The Patient Navigation Research Program compared patient navigation with usual care on time to diagnosis or treatment for participants with breast, cervical, colorectal, or prostate screening abnormalities and/or cancers between 2007 and 2010. Patient navigators developed individualized strategies to address barriers to care, with the focus on preventing delays in care. To assess timeliness of diagnostic resolution, we conducted a meta-analysis of center- and cancer-specific adjusted hazard ratios (aHRs) comparing patient navigation vs usual care. To assess initiation of cancer therapy, we calculated a single aHR, pooling data across all centers and cancer types. We conducted a metaregression to evaluate variability across centers. All statistical tests were two-sided.

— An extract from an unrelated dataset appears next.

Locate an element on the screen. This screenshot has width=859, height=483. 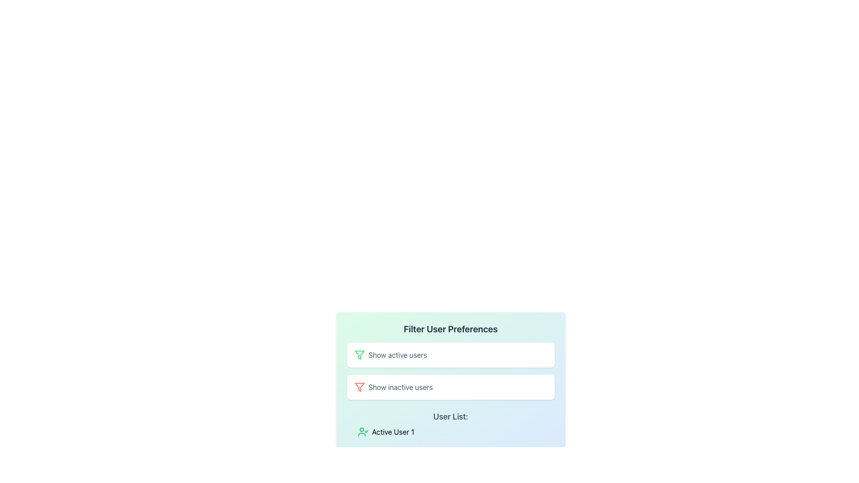
the red triangle-like funnel icon located at the upper left corner of the 'Show active users' button, aligned with the 'Filter User Preferences' section for visual cues is located at coordinates (359, 387).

The 10521 participants with abnormal screening tests and 2105 with a cancer or precancer diagnosis were predominantly from racial/ethnic minority groups (73%) and publically insured (40%) or uninsured (31%). There was no benefit during the first 90 days of care, but a benefit of navigation was seen from 91 to 365 days for both diagnostic resolution (aHR = 1.51; 95% confidence interval [CI] = 1.23 to 1.84; P < .001)) and treatment initiation (aHR = 1.43; 95% CI = 1.10 to 1.86; P < .007). Metaregression revealed that navigation had its greatest benefits within centers with the greatest delays in follow-up under usual care.

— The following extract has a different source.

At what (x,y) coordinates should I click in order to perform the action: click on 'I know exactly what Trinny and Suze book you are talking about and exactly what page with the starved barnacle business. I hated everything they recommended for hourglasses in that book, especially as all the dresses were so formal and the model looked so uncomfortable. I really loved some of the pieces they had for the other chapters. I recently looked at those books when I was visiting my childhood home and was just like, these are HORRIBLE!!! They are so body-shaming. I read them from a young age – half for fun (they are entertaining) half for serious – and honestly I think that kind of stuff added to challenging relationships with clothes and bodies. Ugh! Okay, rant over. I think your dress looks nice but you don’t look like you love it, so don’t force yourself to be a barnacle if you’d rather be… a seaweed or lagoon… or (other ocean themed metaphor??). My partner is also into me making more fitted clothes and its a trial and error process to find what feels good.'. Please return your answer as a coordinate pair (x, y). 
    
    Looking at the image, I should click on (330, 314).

Patient navigation demonstrated a moderate benefit in improving timely cancer care. These results support adoption of patient navigation in settings that serve populations at risk of being lost to follow-up.
患者导航是一种有前途的干预措施,可以解决癌症差异问题,但需要进行多站点对照试验来评估其效果。
患者导航研究计划于 2007 年至 2010 年期间,将患者导航与常规护理进行比较,比较参与者的乳腺、宫颈、结直肠或前列腺筛查异常和/或癌症的诊断或治疗时间。患者导航员制定了个性化的策略来解决护理障碍,重点是防止护理延迟。为了评估诊断结果的及时性,我们对中心和癌症特异性调整后的危险比(aHR)进行了荟萃分析,比较了患者导航与常规护理。为了评估癌症治疗的启动,我们计算了一个单一的 aHR,汇集了所有中心和癌症类型的数据。我们进行了荟萃回归分析,以评估中心之间的变异性。所有统计检验均为双侧检验。
10521 名有异常筛查试验的参与者和 2105 名有癌症或癌前病变诊断的参与者主要来自少数族裔群体(73%)和公共保险(40%)或无保险(31%)。在护理的头 90 天内没有获益,但在 91 至 365 天内,导航对诊断结果的改善(aHR = 1.51;95%置信区间[CI] = 1.23 至 1.84;P <.001)和治疗启动(aHR = 1.43;95% CI = 1.10 至 1.86;P <.007)都有获益。荟萃回归显示,在常规护理中随访延迟最大的中心内,导航的获益最大。
患者导航在改善及时癌症护理方面显示出适度的益处。这些结果支持在为可能失去随访的人群服务的环境中采用患者导航。